The very first step in the process of obtaining a model is the mapping of the real-world prototype, the plant, into a mathematical object, alsocalled the *primary model*. This process is non-trivial because it involves structuring of the process into components and the application of a mapping theory for each component. Since the theories are context dependent, the structuring is tightly coupled to the theory chosen. The process of breaking the plant down to basic thermodynamic systems determines largely the level of details included in the model. It is consequently also one of the main factors for determining the accuracy of the description the model provides.

In previous blog posts I gave an idea on how a process can be broken down into smaller parts using only two basic building blocks, namely systems and connections. The resulting interconnected network of capacities is called the Physical Topology.

In another blog post the so-called Species Topology is discussed.

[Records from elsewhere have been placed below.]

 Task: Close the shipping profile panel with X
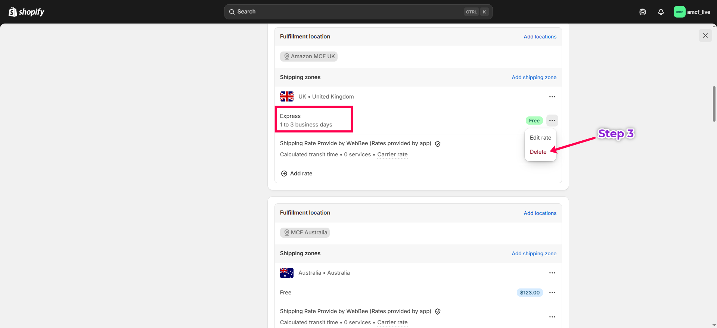click(x=705, y=35)
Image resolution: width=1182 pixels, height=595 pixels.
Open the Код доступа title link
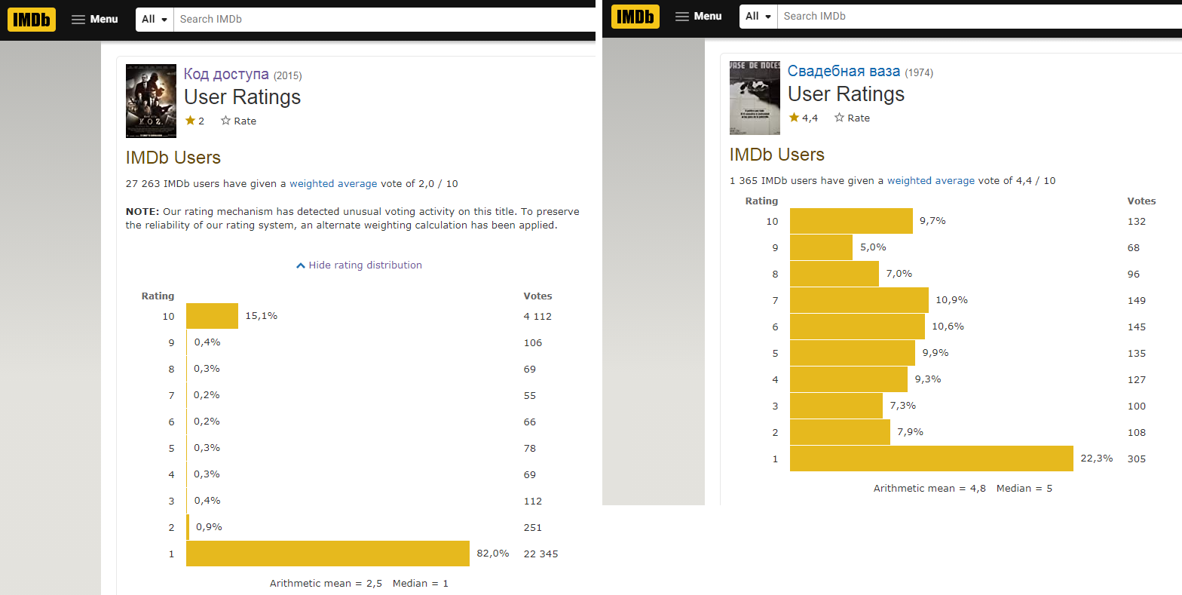226,74
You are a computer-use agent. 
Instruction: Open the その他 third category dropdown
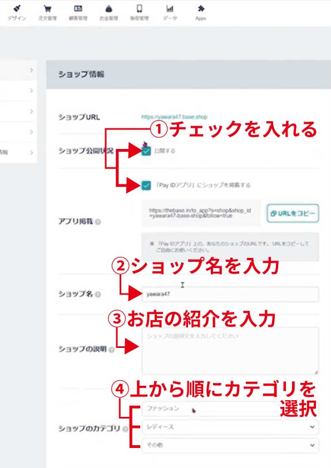pos(230,445)
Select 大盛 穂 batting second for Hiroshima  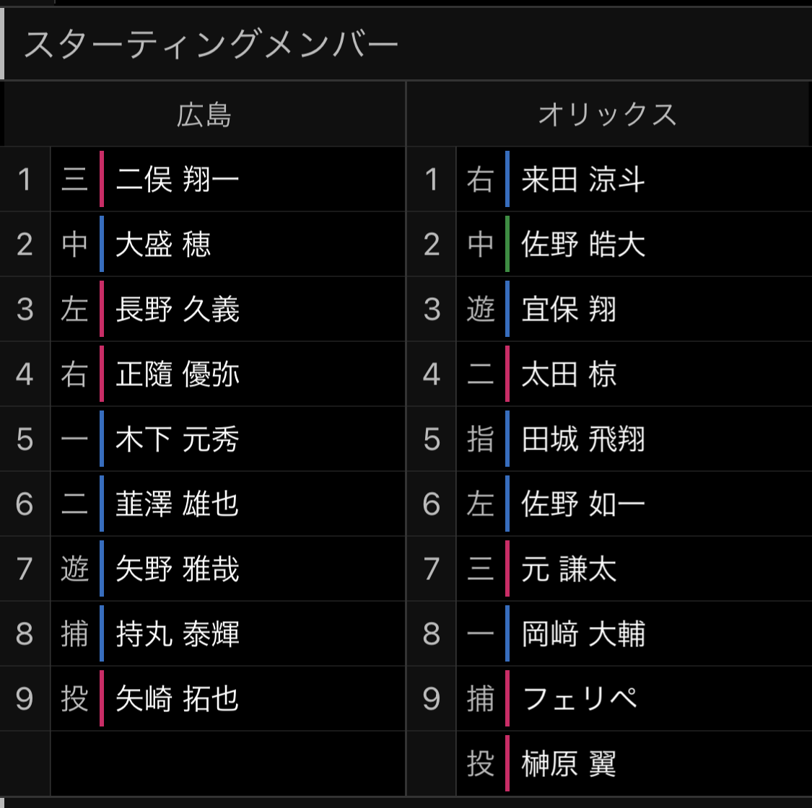coord(163,245)
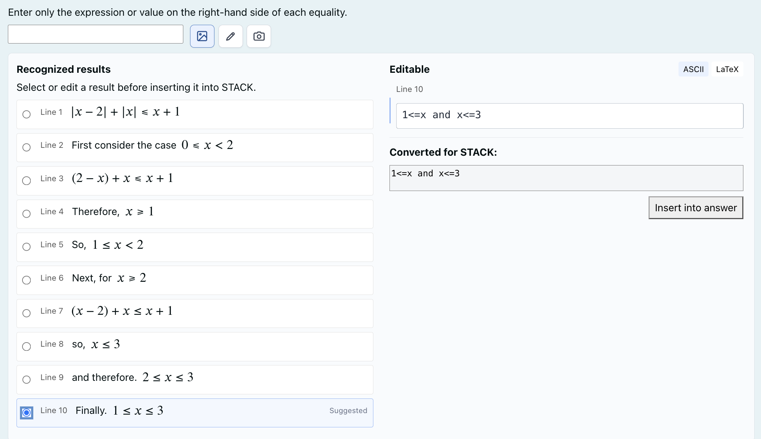Screen dimensions: 761x439
Task: Switch to the LaTeX tab
Action: coord(727,69)
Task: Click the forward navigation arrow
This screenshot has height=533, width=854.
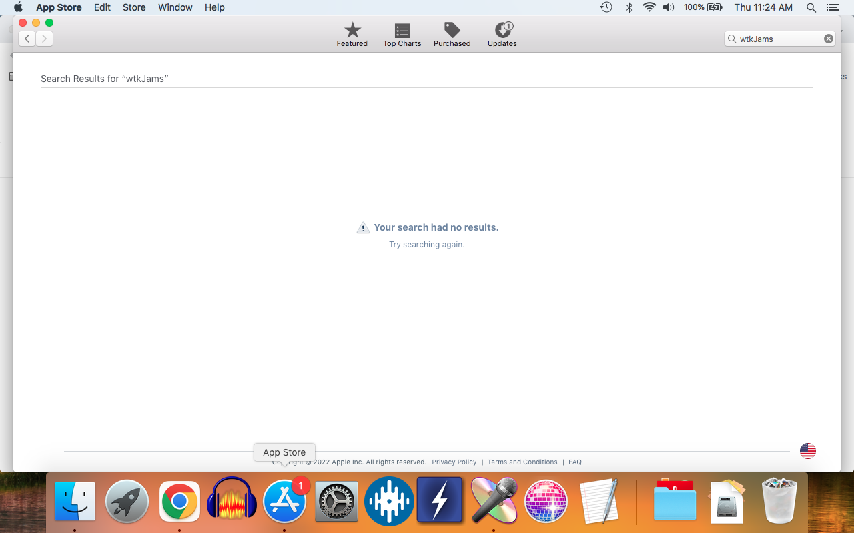Action: [44, 39]
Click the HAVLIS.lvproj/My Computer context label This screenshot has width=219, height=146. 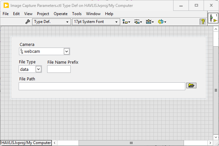click(x=26, y=143)

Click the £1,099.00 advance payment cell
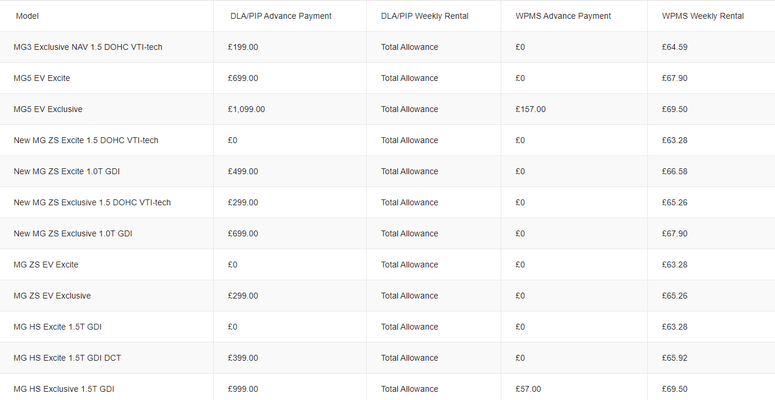(246, 109)
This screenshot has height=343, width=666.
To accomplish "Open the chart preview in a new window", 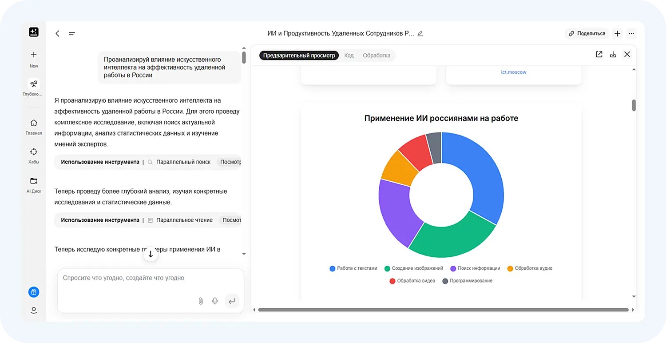I will (599, 54).
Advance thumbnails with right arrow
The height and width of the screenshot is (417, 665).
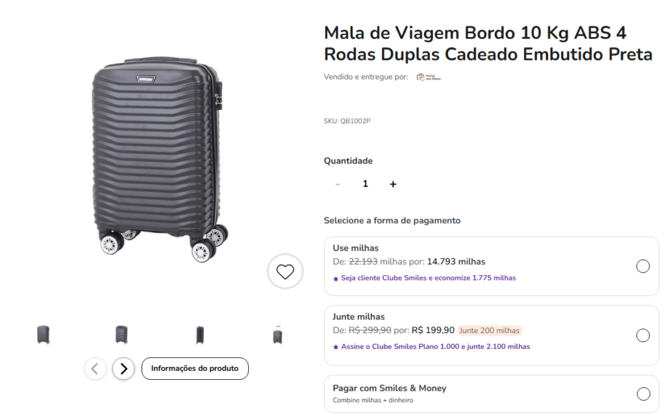[x=123, y=369]
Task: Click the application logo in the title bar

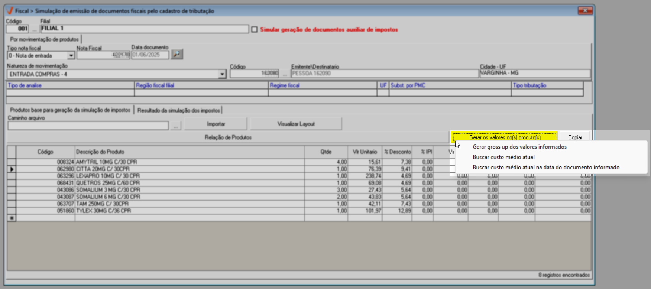Action: coord(10,11)
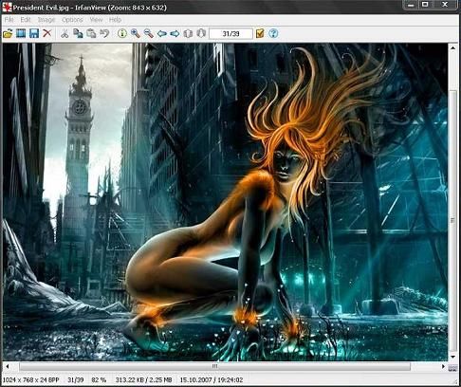Click the 31/39 image index field
Screen dimensions: 461x387
coord(231,33)
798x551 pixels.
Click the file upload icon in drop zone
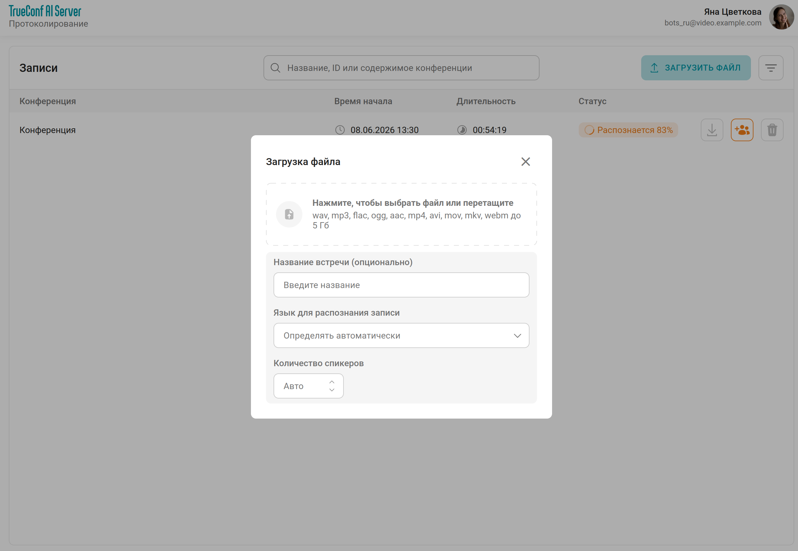click(x=289, y=214)
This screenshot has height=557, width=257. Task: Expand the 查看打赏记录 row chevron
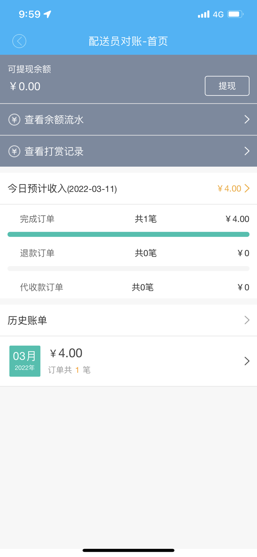tap(247, 151)
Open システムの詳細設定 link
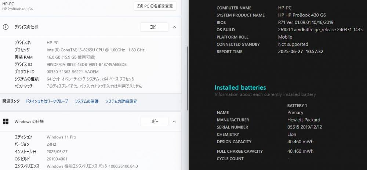This screenshot has width=367, height=170. tap(121, 101)
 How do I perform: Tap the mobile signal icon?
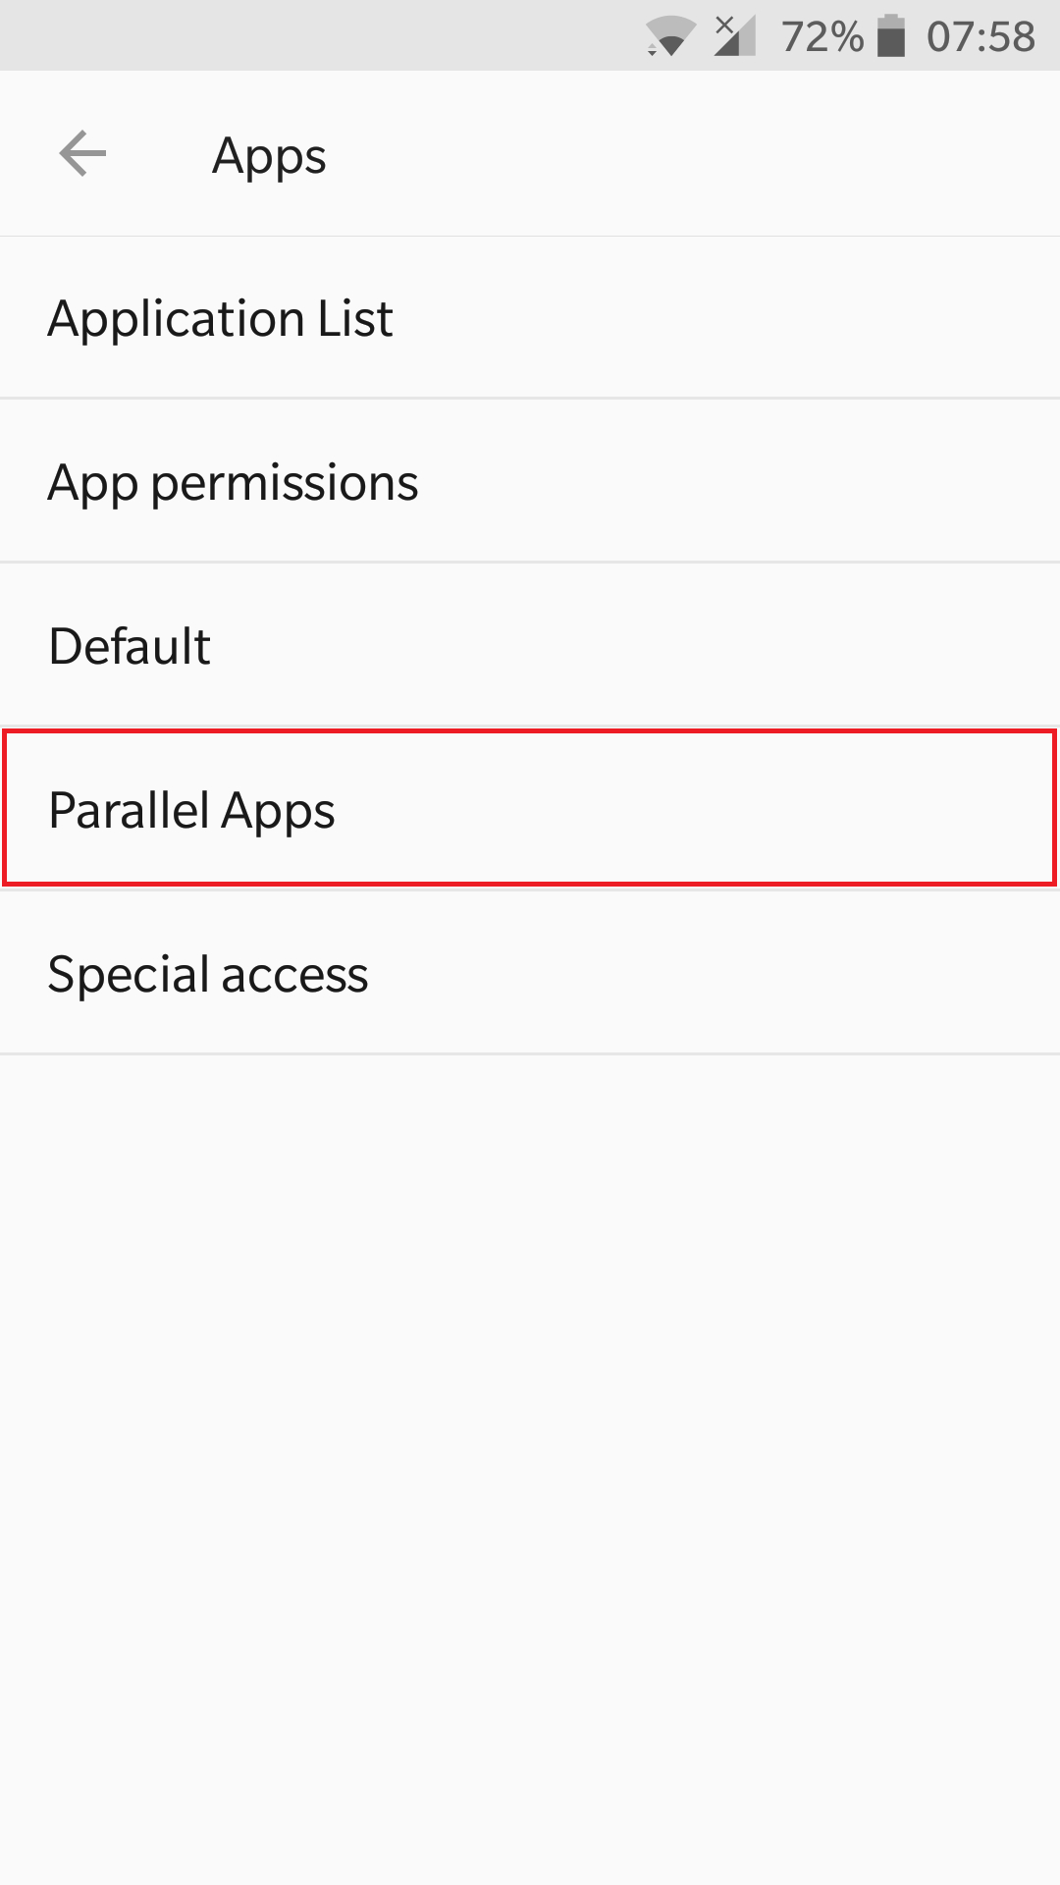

This species topology is superimposed on the Physical Topology and defines which species and what reactions are present in each part of the physical topology.

Structuring is one factor determining the complexity of the model. Another factor comes to play when choosing descriptions for the various mechanisms such as extensive quantity transfer and conversion. For example in a distributed system, mass exchange with an adjacent phase may be modelled using a boundary layer theory or alternatively a surface renewal theory, to mention just two of many alternatives. The person modelling the process thus will have to make a choice. Since different theories result in different models, this implies making a choice between different models for the particular component. Structuring and use of theories will always *imply intrinsic simplifying assumptions*.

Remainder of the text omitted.